Ekonomist Mahfi Eğilmez, CNBC-e canlı yayınında 4’te Ekonomi programında Türkiye ekonomisinin güncel durumunu analiz etti. Enflasyonun seyri, Merkez Bankası’nın faiz politikası ve yeni enflasyon endeksine ilişkin değerlendirmelerde bulunarak, yıl sonuna ilişkin şu tahminlerini paylaştı.
"Enflasyonu ocakta yüzde 4,5-5 aralığında bekliyordum, biraz daha yukarıda bile olabilirdi. Belli başlı zamları ocakta yaptık. Geçen yılın ocak ayı yüzde 6,7 idi. Yüzde 5,03 geldiği için yüzde 42,12'ye geriledi. Enflasyonu gerçek önlemlerle indirmek lazım. Benim hesaplamama göre, önümüzdeki üç ay yüzde 2, mayıs-haziranda yüzde 1,5 temmuz-ağustosta yüzde 1, eylül-ekimde yüzde 2, kasım-aralıkta yüzde 3 alınca enflasyon yıl sonu yüzde 29,29'a geliyor. Bütün mesele enflasyondaki gidişe göre ücretlilerin baskılarına dayanılıp dayanılmayacağı."
"Beklentilerde sürekli bir düşüş vardı. En çok etkili olduğunu düşündüğüm reel sektörün beklentisi de 40'lara geldi. Yüzde 5,03 sonrasında sektörel beklenti anketi daha da önem kazandı. Beklenti dönüyorsa iş değişiyor demek. Yüzde 21'lik enflasyon tahminini Merkez Bankası tutmaya devam eder. Yüzde 21 doğru bir tahmin değil ama bence değiştirmez. Beklenti anketine bakmak lazım."
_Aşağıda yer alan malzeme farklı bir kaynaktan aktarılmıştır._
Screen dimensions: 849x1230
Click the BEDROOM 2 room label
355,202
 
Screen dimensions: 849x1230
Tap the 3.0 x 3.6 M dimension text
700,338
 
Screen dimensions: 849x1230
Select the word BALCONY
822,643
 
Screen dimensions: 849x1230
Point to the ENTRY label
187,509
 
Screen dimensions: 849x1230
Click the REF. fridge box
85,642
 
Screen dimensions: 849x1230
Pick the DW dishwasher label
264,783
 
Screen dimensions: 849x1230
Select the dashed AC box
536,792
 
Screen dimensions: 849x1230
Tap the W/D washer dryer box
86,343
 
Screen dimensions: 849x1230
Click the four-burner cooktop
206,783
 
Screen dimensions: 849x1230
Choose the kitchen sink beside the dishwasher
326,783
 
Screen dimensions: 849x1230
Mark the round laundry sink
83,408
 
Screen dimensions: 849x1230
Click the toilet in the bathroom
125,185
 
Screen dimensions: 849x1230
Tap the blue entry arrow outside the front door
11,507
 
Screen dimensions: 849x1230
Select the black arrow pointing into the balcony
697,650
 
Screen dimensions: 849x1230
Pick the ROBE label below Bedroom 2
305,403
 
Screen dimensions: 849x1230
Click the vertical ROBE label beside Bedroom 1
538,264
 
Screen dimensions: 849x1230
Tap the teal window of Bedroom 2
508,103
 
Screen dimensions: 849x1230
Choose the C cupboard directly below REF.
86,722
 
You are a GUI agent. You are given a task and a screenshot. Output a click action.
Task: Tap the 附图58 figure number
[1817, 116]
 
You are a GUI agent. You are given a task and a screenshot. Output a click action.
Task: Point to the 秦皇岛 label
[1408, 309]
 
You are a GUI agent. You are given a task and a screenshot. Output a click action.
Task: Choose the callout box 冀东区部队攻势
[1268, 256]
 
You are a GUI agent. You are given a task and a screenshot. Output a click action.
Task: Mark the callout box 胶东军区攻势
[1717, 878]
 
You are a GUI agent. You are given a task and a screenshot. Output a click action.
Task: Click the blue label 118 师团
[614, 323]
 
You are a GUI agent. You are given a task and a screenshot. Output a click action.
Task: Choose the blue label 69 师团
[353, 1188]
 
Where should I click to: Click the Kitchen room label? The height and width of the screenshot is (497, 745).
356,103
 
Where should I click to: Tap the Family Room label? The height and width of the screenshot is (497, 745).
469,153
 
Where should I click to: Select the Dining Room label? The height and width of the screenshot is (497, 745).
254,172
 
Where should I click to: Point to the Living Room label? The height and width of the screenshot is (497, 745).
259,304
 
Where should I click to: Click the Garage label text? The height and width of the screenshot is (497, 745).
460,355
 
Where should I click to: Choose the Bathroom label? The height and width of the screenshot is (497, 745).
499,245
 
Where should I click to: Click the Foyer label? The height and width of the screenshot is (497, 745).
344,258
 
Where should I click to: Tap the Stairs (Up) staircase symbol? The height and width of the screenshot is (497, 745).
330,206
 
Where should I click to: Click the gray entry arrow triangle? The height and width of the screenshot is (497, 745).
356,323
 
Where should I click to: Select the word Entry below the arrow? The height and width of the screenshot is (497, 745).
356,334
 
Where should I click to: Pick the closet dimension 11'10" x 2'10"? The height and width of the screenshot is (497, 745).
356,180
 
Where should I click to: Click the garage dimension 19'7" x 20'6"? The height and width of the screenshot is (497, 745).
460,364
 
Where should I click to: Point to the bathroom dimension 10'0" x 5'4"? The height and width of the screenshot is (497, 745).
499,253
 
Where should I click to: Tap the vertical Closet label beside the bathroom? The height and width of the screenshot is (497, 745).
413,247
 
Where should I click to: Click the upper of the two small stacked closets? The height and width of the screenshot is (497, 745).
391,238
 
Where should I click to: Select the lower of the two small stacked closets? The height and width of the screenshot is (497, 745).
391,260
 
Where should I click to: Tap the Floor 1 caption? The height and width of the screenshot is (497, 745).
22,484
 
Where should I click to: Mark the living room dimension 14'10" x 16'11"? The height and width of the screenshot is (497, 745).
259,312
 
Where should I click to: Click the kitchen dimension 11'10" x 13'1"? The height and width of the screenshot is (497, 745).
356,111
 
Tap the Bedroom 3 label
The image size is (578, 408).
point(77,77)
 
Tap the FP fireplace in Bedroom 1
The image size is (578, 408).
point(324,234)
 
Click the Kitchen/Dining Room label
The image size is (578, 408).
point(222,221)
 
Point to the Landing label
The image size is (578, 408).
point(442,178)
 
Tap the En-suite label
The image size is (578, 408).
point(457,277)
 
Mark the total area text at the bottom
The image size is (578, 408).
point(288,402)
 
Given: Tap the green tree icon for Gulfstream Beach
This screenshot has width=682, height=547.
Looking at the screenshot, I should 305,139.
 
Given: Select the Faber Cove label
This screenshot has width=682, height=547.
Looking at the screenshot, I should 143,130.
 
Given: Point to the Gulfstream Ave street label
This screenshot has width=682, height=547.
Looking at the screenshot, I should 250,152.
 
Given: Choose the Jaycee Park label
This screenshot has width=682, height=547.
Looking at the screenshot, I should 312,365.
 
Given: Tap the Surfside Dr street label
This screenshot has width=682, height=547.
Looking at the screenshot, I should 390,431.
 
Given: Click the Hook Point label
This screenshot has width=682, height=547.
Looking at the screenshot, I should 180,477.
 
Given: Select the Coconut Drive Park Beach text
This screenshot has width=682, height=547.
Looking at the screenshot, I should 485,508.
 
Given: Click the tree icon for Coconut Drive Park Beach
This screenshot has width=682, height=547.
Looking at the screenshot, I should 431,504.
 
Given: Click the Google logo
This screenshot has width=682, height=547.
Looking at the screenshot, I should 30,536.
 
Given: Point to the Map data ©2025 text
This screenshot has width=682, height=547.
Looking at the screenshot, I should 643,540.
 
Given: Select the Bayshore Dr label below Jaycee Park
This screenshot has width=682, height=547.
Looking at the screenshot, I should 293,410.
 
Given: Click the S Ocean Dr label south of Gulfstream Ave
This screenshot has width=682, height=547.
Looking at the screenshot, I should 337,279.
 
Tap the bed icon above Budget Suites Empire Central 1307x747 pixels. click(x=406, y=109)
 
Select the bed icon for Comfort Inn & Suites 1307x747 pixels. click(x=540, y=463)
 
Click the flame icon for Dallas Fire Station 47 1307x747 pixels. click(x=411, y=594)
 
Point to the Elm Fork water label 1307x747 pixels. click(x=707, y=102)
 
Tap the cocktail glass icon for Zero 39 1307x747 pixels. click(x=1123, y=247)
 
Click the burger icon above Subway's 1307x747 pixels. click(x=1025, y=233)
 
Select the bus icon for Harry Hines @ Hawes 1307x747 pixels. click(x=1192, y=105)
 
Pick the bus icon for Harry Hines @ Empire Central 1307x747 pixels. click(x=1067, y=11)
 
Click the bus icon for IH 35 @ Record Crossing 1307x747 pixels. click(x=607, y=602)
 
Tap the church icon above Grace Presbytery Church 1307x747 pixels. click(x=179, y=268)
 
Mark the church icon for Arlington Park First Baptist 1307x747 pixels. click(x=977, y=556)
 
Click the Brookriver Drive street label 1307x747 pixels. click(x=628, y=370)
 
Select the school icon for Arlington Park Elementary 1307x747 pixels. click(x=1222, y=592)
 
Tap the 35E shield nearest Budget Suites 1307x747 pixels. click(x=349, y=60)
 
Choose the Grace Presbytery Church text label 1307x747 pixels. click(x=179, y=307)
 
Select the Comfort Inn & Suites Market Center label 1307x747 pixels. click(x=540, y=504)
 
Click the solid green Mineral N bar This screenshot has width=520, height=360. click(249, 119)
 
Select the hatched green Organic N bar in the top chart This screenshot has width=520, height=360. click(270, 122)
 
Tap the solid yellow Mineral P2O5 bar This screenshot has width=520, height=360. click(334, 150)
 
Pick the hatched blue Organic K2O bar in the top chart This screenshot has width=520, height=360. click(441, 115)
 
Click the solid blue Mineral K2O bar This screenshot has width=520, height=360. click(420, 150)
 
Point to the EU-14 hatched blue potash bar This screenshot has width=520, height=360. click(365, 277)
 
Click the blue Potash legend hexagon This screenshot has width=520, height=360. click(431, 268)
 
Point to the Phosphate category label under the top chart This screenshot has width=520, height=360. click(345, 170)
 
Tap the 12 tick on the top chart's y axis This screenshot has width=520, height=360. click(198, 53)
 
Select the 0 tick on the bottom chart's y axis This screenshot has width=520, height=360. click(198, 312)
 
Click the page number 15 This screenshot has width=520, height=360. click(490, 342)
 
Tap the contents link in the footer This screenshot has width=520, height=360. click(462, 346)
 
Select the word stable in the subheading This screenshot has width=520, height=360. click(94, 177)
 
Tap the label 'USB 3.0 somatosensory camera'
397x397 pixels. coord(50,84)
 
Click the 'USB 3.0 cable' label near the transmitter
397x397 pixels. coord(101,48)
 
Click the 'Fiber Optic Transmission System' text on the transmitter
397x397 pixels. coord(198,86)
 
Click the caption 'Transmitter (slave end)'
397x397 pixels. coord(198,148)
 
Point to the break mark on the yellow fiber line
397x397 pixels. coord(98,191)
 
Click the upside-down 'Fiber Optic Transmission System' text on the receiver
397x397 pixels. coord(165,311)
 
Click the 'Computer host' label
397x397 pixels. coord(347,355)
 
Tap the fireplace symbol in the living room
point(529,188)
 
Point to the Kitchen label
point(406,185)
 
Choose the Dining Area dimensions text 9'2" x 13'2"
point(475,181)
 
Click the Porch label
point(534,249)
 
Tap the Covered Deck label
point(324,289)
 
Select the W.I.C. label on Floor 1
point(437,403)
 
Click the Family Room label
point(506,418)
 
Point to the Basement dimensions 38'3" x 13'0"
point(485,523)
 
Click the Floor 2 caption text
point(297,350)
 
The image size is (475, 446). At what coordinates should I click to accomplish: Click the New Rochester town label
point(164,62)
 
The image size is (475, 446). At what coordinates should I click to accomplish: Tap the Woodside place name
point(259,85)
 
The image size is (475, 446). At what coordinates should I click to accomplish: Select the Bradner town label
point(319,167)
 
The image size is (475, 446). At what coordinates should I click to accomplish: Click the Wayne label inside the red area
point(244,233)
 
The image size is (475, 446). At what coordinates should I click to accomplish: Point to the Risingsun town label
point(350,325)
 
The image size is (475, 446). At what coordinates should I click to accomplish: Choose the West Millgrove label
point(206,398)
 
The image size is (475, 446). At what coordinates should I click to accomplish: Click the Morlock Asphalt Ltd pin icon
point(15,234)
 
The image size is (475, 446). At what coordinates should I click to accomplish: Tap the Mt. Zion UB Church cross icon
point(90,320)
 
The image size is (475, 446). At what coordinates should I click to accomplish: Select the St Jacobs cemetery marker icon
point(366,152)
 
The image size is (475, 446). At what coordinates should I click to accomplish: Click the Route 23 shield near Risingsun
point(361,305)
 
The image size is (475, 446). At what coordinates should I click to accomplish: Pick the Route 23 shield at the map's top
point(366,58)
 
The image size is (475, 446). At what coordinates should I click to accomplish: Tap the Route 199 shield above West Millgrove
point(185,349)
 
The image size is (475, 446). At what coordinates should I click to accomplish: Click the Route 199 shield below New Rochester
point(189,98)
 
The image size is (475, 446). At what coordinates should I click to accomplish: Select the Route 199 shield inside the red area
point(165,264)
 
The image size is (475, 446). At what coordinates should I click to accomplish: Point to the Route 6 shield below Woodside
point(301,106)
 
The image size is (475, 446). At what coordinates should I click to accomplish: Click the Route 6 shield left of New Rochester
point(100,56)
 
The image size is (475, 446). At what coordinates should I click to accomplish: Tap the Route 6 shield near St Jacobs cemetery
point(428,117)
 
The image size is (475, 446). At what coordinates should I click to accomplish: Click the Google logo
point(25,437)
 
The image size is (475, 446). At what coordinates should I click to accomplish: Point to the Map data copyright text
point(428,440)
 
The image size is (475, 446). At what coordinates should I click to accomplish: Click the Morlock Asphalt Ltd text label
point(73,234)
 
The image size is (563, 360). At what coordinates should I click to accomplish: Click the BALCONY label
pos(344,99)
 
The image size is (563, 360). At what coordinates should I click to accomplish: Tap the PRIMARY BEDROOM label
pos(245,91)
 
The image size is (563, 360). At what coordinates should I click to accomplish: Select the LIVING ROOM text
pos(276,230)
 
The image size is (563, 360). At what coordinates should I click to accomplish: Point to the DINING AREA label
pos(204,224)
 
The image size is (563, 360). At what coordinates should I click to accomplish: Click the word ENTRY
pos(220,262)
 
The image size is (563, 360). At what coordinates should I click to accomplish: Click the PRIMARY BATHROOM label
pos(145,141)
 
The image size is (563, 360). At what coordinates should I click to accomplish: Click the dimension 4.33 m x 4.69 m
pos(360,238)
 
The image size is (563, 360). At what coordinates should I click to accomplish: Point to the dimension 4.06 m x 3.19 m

"Biriktirilmiş zamlar bitti mi? Olmayacaksa enflasyon düşecek demektir. Şubatta geçen yıl yüzde 4,53'tü. Eğer zam yoksa artık gelecek olan 2,5-3 artsa yine enflasyon inecek demektir. Yönetilen ve yönlendirilen fiyat artışları öteki artışları da etkiliyor. İlave bir şey gelmeyecekse yine enflasyonda düşüş olacak. Bu sefer faiz indirmeyebilir. İndirmemesinde yarar olabilir."
"TÜİK'e rakip endeks çıkarmanın çok da bir anlamı yok. Ücretliler Geçinme Endeksi'ni daha geliştirip içindeki malları ona göre ayarlayıp TOBB bazında bütün Türkiye'de yapılabilirdi."
Mahfi Eğilmez, enflasyonun sadece belirli dönemlerde düşüş göstermesinin yeterli olmadığını, kalıcı bir iyileşme için gerçekçi önlemler alınması gerektiğini vurguladı. Merkez Bankası’nın enflasyon tahminini değiştirmeyeceğini, ancak reel sektör beklentilerinin yükselmesiyle birlikte piyasada farklı bir algının oluştuğunu dile getirdi. Yeni enflasyon endeksi girişimlerini değerlendirirken, TÜİK’e rakip bir endeks oluşturmanın anlam taşımayacağını, mevcut endekslerin daha verimli hale getirilmesi gerektiğini ifade etti.